Job a >>
Give again the part of the HathiTrust update between "Government Documents:  To" and "oversee this initiative.", inclusive.

Available Indexes

Update on April 2015 Activities

May 14, 2015 Syndicate content

[Download PDF]

Top News

Research Center Releases Important Dataset

The HathiTrust Research Center has released the Extracted Features Dataset, derived from 4.8 million public domain volumes in the HathiTrust collection.  The release will support analysis of large worksets of volumes in the HathiTrust public domain collection, at scales previously intractable for most individual researchers. For example, page-level token (word) counts, can be used to help build topic models, classifications and perform other text analytics. http://www.hathitrust.org/htrc-releases-massive-dataset

Spring Board of Governors Meeting

The Board of Governors held its spring 2015 meeting on May 1 in Berkeley, CA.   In addition to regular updates, the Board discussed and took action on the following matters: 

Print Monograph Archive Planning:  The Board reviewed the recommendations of the Print Monograph Archive Planning Task Force and the cover report and recommendations of the Program Steering Committee.  The Board commended the Task Force on their excellent report and discussed how the initiative would be implemented.  A summary of the reports recommendations is being prepared for comment by the broader library community, and is expected to be available in advance of ALA. 

Government Documents:  To clarify the scope of the initiative, the Board has officially retitled it the US Federal Documents Initiative.  The Board gave final budget approval to hire a program officer to oversee this initiative.  

Staffing:  The Board gave final budget approval for a staff position in the Executive Director’s office to support user and member services, documentation, and project management. 

Budget and Strategic Planning:  In preparation for the 2016 budget process, the Board discussed principles for long-range financial planning and management.

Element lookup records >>
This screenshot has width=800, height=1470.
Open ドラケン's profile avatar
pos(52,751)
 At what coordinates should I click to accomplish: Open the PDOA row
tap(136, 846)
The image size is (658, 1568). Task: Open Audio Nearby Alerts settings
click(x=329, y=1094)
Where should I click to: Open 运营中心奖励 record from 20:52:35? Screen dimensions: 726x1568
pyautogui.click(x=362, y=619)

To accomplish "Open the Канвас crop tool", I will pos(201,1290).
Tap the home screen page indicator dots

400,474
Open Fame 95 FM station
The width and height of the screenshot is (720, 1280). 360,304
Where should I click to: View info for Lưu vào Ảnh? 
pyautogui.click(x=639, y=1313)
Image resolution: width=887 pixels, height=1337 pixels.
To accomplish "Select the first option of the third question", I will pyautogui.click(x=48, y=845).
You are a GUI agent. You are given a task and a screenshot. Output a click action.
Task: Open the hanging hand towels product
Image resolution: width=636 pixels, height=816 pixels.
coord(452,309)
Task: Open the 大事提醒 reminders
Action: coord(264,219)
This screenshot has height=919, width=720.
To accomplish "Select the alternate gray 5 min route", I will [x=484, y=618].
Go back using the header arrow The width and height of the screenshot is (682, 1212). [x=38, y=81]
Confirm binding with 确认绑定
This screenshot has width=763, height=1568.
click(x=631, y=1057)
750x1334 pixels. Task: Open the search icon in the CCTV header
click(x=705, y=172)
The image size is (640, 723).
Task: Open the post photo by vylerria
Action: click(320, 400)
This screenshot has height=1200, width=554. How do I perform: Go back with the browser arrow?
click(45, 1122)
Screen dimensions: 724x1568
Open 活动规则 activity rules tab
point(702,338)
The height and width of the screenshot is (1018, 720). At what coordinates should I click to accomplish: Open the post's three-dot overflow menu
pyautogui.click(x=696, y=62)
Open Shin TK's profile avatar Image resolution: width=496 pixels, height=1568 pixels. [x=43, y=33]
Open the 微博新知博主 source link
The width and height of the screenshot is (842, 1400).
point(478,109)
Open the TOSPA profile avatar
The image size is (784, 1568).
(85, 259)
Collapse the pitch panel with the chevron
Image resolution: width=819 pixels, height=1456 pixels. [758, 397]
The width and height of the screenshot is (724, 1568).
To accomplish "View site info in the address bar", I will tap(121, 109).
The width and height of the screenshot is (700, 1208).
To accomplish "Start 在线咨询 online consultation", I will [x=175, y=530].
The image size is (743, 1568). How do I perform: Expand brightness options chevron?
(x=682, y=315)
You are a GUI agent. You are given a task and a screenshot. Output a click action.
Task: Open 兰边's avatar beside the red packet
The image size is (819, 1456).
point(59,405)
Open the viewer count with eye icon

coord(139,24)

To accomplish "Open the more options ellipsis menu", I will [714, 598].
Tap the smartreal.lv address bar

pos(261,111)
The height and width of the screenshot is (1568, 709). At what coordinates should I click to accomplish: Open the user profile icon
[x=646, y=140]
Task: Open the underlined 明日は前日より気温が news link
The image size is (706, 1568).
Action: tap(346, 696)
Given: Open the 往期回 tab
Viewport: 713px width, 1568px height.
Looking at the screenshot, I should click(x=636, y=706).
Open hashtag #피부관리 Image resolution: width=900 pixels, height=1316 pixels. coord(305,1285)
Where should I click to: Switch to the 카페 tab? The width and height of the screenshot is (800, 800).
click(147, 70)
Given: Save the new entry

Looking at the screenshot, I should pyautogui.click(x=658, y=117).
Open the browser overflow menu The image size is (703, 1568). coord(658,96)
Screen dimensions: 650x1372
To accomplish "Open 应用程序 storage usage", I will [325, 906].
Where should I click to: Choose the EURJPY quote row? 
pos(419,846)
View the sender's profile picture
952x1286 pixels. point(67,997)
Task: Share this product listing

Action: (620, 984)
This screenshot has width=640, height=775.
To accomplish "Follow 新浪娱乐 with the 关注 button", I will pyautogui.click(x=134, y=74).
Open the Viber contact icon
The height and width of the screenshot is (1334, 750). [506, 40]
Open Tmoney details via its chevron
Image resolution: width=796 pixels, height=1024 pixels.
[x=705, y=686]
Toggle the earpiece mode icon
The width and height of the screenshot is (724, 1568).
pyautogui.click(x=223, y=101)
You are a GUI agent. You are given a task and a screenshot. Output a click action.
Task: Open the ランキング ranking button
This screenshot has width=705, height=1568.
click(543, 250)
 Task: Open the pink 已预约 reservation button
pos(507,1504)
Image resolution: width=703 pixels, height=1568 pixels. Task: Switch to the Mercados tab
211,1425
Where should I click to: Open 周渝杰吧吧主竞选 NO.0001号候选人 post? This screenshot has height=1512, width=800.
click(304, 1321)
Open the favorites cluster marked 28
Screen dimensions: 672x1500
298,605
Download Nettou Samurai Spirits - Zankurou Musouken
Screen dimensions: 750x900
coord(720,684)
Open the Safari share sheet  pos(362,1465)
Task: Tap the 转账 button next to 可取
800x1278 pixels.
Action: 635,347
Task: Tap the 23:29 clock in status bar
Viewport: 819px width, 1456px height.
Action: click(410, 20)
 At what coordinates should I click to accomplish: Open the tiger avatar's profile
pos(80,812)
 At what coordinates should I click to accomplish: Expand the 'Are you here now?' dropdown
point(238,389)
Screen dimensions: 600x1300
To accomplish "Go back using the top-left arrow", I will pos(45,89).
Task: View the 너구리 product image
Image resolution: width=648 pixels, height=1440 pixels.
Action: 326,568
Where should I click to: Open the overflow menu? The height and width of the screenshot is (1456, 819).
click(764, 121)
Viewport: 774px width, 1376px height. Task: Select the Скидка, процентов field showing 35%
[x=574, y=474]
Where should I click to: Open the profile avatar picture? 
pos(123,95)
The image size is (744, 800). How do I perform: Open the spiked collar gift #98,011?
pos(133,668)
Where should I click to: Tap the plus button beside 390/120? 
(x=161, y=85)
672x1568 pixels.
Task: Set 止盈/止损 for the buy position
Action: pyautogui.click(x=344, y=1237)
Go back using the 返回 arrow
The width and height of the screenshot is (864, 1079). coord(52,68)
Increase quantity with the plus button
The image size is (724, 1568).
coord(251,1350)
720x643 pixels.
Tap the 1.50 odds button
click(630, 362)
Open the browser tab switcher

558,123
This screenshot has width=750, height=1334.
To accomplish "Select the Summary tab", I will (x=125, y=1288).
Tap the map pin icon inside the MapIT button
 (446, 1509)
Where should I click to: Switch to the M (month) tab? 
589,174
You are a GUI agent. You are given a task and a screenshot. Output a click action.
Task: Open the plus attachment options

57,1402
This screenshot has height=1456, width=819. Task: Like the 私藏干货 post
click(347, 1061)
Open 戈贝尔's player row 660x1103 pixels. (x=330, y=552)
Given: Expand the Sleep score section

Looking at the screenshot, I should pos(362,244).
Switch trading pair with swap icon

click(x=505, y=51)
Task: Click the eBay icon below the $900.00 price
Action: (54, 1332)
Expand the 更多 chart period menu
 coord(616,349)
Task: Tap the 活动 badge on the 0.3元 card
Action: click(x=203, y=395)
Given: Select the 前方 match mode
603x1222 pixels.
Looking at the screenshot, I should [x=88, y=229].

Job b >>
In the records, substitute "Screenshot size" for "Image resolution" in the lines between the lines holding "Open Tmoney details via its chevron" and "I will pos(45,89).", inclusive, and give only those lines with nothing else changed.

Problem solution a >>
Government Documents:  To clarify the scope of the initiative, the Board has officially retitled it the US Federal Documents Initiative.  The Board gave final budget approval to hire a program officer to oversee this initiative.

Problem solution b >>
Open Tmoney details via its chevron
Screenshot size: width=796 pixels, height=1024 pixels.
[x=705, y=686]
Toggle the earpiece mode icon
The width and height of the screenshot is (724, 1568).
pyautogui.click(x=223, y=101)
You are a GUI agent. You are given a task and a screenshot. Output a click action.
Task: Open the ランキング ranking button
This screenshot has width=705, height=1568.
click(543, 250)
 Task: Open the pink 已预约 reservation button
pos(507,1504)
Screenshot size: width=703 pixels, height=1568 pixels. Task: Switch to the Mercados tab
211,1425
Where should I click to: Open 周渝杰吧吧主竞选 NO.0001号候选人 post? This screenshot has height=1512, width=800.
click(304, 1321)
Open the favorites cluster marked 28
Screen dimensions: 672x1500
298,605
Download Nettou Samurai Spirits - Zankurou Musouken
Screen dimensions: 750x900
coord(720,684)
Open the Safari share sheet  pos(362,1465)
Task: Tap the 转账 button next to 可取
800x1278 pixels.
Action: 635,347
Task: Tap the 23:29 clock in status bar
Viewport: 819px width, 1456px height.
Action: click(410, 20)
 At what coordinates should I click to accomplish: Open the tiger avatar's profile
pos(80,812)
 At what coordinates should I click to accomplish: Expand the 'Are you here now?' dropdown
point(238,389)
Screen dimensions: 600x1300
To accomplish "Go back using the top-left arrow", I will pos(45,89).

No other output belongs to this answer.